2016's Wild Wrestling Year
This match was the culmination of a pretty big turning point year for World Wrestling Entertainment.
After a 2015 which was pretty disappointing for a lot of fans, and which limped into the new year with a string of high-profile injuries that devastated the company's active roster, 2016 dawned with a semi-retired executive taking the World Heavyweight Championship in the Royal Rumble match and beginning a lackluster feud with former champ Roman Reigns, blown off in the plodding main event of a marathon Wrestlemania.
That show cobbled together its best attempt at a high-profile spectacular but, outside of the opening ladder match, women's match, and Wrestlemania debut of high-profile signee AJ Styles, the injury bug very clearly held the show back from greatness.
As Mania season passed, though, the myriad strains, sprains, tears, and breaks which doomed that show seemed to all heal nearly simultaneously which, combined with the annual call-ups from NXT, took the company from attempting to fill shows with a threadbare main event scene to having an embarrassment of roster riches.
Early in the spring, WWE announced first through entertainment industry trade publication Variety, then through its own traditional sources, that a relaunch of the brand extension would take place that summer.

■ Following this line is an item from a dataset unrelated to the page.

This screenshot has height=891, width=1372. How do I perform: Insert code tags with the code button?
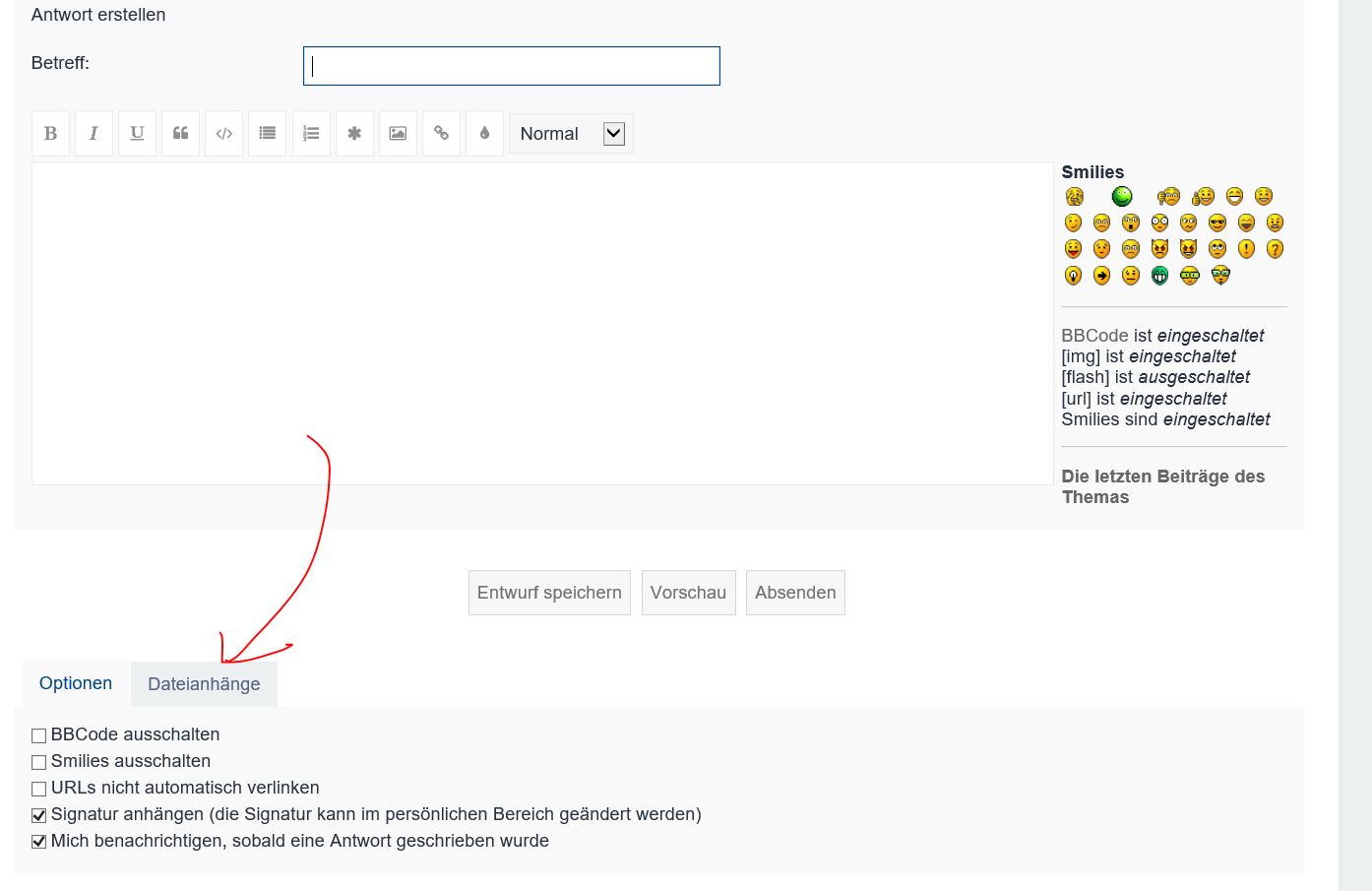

RAW and Smackdown! would once again become distinct brands, whose rosters would travel, wrestle, and exist totally separately (except at the Big Four).
Additionally, Smackdown, long the neglected and pre-taped B-show that often featured enjoyable-but-meaningless matches, was getting a significant upgrade: rather than taping Tuesdays and airing Thursdays, the show would be broadcast 100% live on Tuesday nights.
Only a few times in the show's history had Smackdown! broadcast live (the shows immediately after the 9/11 attacks and after the 2015 blizzard which cancelled Monday Night Raw, for instance), but the program was going fully live every week for a much-needed shot of importance.
The shows would receive their own separate rosters, championships, and leadership teams, each one helmed by a McMahon (Shane for Smackdown and Stephanie for RAW) and insanely popular retiree (Daniel Bryan and Mick Foley, respectively).
Despite being another instance of 'McMeddling', early returns on the brand split gave mid-card stars like The Miz a new chance to shine, misused talent like Breezango and Braun Strowman time to reboot, and fan favourites like Kevin Owens and AJ Styles their first taste of main event championship gold.